Study of the sulfur atom as hydrogen bond acceptor in N(2)-pyridylmethyl-N-arylthioureas

The hydrogen acceptor capability of the sulfur atom in the biologically relevant N-2-pyridylmethyl-N'-arilthioureas was explored. N-2-Pyridylmethyl thioreas were selected to avoid the formation of intramolecular six-membered hydrogen-bonded ring.
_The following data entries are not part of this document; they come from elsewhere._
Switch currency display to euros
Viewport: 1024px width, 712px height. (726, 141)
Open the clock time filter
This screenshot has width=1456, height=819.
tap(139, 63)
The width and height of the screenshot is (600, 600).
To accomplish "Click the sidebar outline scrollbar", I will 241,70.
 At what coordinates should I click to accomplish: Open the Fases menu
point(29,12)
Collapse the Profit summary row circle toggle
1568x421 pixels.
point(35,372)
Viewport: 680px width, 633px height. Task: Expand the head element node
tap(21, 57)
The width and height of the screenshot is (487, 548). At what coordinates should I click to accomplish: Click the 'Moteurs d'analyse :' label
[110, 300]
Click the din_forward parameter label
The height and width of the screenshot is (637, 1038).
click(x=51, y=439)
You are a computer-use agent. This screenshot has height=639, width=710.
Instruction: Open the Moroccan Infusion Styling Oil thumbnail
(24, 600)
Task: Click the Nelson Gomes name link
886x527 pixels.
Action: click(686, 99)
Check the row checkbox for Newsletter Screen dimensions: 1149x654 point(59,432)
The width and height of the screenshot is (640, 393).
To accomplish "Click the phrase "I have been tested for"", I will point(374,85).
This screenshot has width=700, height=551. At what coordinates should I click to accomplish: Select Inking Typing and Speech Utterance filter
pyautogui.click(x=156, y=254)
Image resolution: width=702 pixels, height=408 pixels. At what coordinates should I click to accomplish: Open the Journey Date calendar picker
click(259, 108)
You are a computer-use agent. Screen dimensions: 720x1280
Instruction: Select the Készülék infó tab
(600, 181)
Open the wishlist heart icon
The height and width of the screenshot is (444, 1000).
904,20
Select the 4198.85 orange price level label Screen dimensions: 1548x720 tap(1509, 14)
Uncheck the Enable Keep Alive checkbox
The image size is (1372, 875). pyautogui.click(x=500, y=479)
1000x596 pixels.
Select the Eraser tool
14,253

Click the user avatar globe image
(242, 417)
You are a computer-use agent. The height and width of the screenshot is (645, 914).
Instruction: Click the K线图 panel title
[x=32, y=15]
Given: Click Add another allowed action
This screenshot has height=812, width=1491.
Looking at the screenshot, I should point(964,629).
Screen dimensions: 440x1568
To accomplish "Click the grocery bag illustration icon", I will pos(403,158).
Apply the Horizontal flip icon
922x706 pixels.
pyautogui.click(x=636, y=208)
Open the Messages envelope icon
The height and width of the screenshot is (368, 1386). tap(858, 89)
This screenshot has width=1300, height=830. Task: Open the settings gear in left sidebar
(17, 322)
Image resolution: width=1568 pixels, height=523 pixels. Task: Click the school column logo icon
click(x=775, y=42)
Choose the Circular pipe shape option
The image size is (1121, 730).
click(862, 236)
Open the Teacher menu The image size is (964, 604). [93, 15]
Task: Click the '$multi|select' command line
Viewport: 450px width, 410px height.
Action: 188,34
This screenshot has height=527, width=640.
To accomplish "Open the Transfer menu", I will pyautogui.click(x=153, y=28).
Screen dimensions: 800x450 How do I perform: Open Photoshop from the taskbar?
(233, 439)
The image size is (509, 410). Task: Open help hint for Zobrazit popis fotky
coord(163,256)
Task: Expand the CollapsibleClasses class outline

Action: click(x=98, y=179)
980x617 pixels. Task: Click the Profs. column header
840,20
The compounds studied were N-2-pyridylmethyl-N'-phenylthiourea (1), N-2-pyridylmethyl-N'-2-methoxythiourea (2), N-2-pyridylmethyl-N'-4-methoxyphenylthiourea (3), and N-2-pyridylmethyl-N'-4-bromophenylthiourea (4). 1 crystallizes in the monoclinic space group P2(1)/c, with a = 7.419(1) Angstrom, b = 18.437(2) Angstrom, c = 9.656(1) Angstrom, beta = 106.277(6)degrees, V = 1267.8(3) Angstrom(3), Z = 4.2 crystallizes in the monoclinic space group P2(1)/c, with a = 8.064(2) Angstrom, b = 18.382(7) Angstrom, c = 9.865(5) Angstrom, beta = 97.81(3)degrees, V = 1448.8(11) Angstrom(3), Z = 4.3 crystallizes in the monoclinic space group P2(1)/c, with a = 11.472(1) A, b = 13.520(1) Angstrom, c = 10.088(1) Angstrom, beta = 112.60(1)degrees, V = 1444.5(2) Angstrom(3), Z = 4.4 crystallizes in the triclinic space group P-1, with a = 4.583(3) Angstrom, b = 10.263(3) Angstrom, c = 14.396(3) Angstrom, alpha = 77.92( 2)degrees, beta = 88.55(4)degrees, gamma = 80.02(4)degrees, V = 652.1(5) Angstrom(3), Z = 2. Both thiourea N-H groups form intermolecular hydrogen bonds, one with the thione sulfur atom and the other with the pyridine nitrogen atom but the H-bonding schemes are not the same maybe due to the flexibility of the molecules.